• [EXERCISE INSTRUCTIONS]:
(1) In the commentary on kidney injury in children, list each thing that, besides the actual recorded pressure, it says we need to consider when defining intraoperative hypotension.
(2) Give the stretch of the commentary on kidney injury in children from "So, what should" through "little adult kidneys.", substituting "postoperative renal injury" for "acute kidney injury".

• [EXTRACT]:
····················

Schacham et al. found that the rate of acute kidney injury was higher in younger children. Once again, this may be at least partly due to bias, as well as the types of surgery more likely performed in each age group. It is plausible that due to the difficulties in obtaining blood from smaller children, clinicians may be less likely to order serum creatinine tests in smaller children, unless the child is thought to be at particular risk. Schacham et al. included relatively few neonates. There is, however, other published evidence that neonates may be particularly susceptible to acute kidney injury after noncardiac surgery, though apart from recognizing the risk, we have only rudimentary data about which surgical neonates are at greatest risk, and few specific evidence-based strategies to prevent the injury.^5–7 

Another limitation of this study is the definition of hypotension. There are various ways to define significant intraoperative hypotension. As well as the actual recorded pressure, we need to consider if it is systolic, mean, or diastolic, whether it is an absolute value or a value relative to a baseline (and defining baseline is itself contentious), the length of time that the child is hypotensive, and whether the hypotensive time is continuous or intermittent. In this study, it was assumed that brief (5-min cumulative) periods of significant hypotension will cause injury. This assumption was based on adult data. The pathophysiology of renal perfusion and injury may be different in children, and it may be that more prolonged periods of lesser hypotension would cause injury. We simply don’t know if this may be the case. One of the drivers for the study was the uncertainty around what is a normal or acceptable blood pressure during anesthesia in children. There are data describing what pediatric anesthesiologists usually do, and what they tend to think, but there is a lack of any evidence for what actually matters.^8–10  Obviously a very low blood pressure will inevitably cause renal ischemia and poor outcome, but unfortunately in this study, the authors did not achieve their goal in determining what we should take as an acceptable level of hypotension in terms of kidney injury. Similar uncertainties surround the level of hypotension that results in significant cerebral ischemia.¹⁰ 

So, what should readers take away from this study? First, although the reported incidence of acute kidney injury may be biased, it does highlight that children are not immune to acute kidney injury, and the incidence may well be higher than we appreciate. Perhaps, as a first step, we need to have a lower threshold for measuring renal function in children postoperatively. Second it might be tempting to conclude that hypotension is not an issue for renal function in children, but I think that may be premature given the overall paucity of data. What the study does highlight is that children are indeed different than adults and that adult paradigms of perioperative care cannot be automatically extrapolated to children. Kiddie kidneys are not little adult kidneys.

····················

• [SOURCE DATA]:

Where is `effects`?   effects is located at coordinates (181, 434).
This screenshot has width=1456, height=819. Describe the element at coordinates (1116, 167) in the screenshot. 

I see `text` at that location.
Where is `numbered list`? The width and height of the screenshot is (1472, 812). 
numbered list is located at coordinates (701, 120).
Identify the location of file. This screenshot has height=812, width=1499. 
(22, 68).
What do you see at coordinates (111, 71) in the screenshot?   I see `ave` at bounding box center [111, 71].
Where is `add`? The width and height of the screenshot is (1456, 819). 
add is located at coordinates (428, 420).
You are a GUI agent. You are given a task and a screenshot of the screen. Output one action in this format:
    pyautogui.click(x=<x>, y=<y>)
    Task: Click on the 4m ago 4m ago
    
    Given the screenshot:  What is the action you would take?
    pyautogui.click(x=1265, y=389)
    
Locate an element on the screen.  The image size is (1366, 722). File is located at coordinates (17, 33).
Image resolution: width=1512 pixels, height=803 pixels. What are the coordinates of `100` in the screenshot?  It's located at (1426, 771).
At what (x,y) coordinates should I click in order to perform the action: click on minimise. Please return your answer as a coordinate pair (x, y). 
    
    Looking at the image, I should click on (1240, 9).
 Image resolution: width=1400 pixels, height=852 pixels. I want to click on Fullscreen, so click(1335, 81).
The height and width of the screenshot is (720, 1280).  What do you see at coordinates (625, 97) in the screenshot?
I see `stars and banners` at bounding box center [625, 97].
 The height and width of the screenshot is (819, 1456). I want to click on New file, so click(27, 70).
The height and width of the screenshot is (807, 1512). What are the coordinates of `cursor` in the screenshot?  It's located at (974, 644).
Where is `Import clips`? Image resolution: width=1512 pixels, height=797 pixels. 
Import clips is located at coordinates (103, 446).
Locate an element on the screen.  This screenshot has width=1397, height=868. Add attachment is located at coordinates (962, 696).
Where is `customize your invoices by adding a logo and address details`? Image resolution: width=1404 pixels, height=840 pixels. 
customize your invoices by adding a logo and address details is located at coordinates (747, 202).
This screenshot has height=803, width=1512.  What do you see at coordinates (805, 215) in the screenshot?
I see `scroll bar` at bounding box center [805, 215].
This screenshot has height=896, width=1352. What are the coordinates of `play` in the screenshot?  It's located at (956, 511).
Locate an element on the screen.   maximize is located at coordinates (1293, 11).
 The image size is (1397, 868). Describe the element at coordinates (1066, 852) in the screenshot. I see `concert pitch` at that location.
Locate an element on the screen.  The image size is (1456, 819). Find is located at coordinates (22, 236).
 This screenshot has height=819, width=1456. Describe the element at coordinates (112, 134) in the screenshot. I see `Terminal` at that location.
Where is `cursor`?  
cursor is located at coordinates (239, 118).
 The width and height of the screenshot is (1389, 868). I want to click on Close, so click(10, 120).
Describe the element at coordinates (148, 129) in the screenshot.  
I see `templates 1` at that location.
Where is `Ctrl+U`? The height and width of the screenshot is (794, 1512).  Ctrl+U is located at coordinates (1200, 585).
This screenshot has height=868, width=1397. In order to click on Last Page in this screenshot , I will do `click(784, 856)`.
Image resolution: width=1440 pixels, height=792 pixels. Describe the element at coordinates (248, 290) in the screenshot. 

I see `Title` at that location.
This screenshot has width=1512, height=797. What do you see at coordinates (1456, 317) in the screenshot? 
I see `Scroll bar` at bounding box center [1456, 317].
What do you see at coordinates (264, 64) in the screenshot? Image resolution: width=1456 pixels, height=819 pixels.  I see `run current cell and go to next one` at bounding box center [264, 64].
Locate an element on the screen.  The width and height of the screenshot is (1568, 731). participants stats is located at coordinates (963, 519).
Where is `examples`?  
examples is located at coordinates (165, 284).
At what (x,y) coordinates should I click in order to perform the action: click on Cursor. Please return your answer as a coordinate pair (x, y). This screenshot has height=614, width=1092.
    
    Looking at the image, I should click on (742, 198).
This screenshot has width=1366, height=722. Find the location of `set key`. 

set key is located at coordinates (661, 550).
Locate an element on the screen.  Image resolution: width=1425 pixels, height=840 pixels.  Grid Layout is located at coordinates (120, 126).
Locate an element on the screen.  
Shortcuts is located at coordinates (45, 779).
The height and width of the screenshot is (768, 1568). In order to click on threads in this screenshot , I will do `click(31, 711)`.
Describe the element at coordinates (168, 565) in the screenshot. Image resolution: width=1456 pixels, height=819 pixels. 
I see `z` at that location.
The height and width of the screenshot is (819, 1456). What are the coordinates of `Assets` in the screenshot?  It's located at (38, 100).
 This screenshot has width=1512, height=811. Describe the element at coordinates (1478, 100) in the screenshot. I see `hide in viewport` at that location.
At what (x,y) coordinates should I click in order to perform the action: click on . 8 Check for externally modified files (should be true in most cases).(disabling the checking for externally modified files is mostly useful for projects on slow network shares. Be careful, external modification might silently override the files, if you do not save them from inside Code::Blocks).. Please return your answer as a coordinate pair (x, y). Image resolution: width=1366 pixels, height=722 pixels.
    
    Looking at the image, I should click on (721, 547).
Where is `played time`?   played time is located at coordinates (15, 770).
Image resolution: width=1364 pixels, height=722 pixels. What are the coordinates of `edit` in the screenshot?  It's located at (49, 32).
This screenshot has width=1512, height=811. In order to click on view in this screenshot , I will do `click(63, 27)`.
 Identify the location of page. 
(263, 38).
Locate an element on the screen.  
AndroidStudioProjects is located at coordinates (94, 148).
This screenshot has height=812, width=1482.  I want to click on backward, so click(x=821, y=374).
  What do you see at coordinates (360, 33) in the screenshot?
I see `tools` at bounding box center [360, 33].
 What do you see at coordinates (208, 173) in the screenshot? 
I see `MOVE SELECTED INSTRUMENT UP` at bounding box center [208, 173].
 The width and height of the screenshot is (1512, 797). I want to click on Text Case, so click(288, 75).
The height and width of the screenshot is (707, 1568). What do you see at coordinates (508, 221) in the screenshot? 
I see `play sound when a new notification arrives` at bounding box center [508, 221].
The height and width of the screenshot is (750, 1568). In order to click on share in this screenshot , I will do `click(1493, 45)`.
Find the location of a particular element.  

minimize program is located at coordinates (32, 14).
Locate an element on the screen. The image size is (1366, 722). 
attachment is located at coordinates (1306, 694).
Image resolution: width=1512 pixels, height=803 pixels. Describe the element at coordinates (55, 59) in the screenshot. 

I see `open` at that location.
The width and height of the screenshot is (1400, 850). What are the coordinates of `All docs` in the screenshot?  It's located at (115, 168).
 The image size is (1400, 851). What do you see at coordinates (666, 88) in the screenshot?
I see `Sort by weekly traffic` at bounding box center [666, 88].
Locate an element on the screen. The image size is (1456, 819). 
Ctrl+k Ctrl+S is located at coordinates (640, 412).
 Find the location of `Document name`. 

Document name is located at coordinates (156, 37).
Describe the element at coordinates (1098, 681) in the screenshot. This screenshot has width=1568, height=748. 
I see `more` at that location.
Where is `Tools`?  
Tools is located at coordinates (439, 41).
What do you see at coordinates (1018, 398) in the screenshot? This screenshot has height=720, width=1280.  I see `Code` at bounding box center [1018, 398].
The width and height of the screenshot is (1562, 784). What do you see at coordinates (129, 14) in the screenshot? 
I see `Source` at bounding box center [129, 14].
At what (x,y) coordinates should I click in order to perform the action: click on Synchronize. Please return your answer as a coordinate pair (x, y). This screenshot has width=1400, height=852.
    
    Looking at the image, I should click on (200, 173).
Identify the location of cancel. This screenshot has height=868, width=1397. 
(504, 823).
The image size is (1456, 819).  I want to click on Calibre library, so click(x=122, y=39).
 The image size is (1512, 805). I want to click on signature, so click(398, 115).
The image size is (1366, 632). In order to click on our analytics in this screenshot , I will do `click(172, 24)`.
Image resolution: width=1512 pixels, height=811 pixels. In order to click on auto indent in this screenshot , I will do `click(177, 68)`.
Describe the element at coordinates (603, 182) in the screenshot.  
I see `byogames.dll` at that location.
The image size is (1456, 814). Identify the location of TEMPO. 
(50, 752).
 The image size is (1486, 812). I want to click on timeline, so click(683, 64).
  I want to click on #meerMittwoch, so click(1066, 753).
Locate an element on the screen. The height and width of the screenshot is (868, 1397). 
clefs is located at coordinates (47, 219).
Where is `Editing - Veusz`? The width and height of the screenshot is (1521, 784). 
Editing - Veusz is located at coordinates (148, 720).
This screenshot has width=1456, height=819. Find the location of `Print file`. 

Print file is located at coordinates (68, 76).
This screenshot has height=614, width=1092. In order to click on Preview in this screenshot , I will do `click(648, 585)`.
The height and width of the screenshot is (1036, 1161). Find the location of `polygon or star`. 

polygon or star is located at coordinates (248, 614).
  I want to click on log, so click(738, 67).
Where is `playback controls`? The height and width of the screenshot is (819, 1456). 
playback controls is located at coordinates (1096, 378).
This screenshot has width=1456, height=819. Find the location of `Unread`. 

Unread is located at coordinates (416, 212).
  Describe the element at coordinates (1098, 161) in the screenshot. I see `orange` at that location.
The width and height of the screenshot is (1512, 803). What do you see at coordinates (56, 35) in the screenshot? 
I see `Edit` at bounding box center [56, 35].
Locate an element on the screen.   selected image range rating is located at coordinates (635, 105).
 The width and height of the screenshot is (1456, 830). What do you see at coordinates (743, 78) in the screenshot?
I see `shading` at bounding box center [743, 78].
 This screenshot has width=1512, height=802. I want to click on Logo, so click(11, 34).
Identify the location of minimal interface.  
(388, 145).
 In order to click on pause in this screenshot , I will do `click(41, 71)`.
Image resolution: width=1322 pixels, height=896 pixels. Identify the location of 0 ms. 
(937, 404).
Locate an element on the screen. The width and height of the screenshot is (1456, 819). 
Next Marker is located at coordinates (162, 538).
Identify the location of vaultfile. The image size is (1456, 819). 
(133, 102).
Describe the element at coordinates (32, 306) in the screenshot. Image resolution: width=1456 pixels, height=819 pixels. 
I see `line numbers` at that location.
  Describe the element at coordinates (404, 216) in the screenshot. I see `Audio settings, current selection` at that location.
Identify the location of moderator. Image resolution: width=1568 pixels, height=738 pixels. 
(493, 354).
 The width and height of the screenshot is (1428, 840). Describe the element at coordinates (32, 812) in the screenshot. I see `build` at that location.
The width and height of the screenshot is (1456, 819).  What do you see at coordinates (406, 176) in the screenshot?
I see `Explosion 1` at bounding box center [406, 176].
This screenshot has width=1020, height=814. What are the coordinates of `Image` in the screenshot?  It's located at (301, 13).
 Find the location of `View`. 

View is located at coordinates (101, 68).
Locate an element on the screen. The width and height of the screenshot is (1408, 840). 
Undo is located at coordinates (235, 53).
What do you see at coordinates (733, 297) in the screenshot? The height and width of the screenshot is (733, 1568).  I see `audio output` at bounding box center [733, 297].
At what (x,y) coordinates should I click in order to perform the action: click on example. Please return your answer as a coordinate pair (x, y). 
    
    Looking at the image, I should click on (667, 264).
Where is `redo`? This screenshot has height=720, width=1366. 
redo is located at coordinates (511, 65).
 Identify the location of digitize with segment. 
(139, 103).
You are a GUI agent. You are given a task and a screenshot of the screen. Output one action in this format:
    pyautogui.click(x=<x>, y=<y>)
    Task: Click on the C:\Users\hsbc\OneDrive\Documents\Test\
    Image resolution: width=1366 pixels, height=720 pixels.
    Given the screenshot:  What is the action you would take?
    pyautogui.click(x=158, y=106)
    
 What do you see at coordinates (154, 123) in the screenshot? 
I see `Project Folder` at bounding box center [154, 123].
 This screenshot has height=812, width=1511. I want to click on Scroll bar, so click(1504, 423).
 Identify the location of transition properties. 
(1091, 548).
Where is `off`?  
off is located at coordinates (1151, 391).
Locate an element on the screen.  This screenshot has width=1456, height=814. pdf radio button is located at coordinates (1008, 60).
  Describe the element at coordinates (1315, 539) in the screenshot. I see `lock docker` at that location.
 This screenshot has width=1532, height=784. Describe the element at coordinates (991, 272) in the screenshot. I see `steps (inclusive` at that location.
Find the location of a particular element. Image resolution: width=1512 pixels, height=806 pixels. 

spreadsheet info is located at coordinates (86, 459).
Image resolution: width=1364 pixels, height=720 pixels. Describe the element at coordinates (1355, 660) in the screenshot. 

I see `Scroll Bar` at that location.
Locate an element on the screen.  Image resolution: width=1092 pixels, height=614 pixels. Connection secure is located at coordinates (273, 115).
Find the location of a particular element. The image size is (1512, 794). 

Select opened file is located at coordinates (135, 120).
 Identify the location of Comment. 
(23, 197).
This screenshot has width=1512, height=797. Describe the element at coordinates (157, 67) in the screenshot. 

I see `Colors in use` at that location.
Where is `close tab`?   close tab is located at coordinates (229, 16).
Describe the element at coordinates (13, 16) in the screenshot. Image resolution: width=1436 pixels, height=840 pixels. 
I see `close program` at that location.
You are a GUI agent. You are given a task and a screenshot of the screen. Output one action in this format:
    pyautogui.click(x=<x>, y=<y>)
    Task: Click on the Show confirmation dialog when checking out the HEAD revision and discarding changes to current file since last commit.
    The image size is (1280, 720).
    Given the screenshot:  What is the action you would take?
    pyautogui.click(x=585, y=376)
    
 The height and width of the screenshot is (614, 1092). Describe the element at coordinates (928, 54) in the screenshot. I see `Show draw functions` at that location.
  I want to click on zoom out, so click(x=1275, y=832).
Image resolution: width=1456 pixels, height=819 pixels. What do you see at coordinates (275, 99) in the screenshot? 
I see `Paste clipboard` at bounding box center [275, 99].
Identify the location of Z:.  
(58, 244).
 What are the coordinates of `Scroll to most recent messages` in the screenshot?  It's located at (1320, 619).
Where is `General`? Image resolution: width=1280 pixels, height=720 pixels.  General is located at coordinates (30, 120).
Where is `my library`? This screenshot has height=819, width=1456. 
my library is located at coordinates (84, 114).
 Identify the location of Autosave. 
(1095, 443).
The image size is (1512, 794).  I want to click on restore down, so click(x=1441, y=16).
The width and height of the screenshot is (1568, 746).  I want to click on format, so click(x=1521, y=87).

····················

• [ANSWERS GIVEN]:
(1)
- Whether the pressure is systolic, mean, or diastolic
- Whether it is an absolute value or a value relative to a baseline
- The length of time that the child is hypotensive
- Whether the hypotensive time is continuous or intermittent

(2)
So, what should readers take away from this study? First, although the reported incidence of postoperative renal injury may be biased, it does highlight that children are not immune to postoperative renal injury, and the incidence may well be higher than we appreciate. Perhaps, as a first step, we need to have a lower threshold for measuring renal function in children postoperatively. Second it might be tempting to conclude that hypotension is not an issue for renal function in children, but I think that may be premature given the overall paucity of data. What the study does highlight is that children are indeed different than adults and that adult paradigms of perioperative care cannot be automatically extrapolated to children. Kiddie kidneys are not little adult kidneys.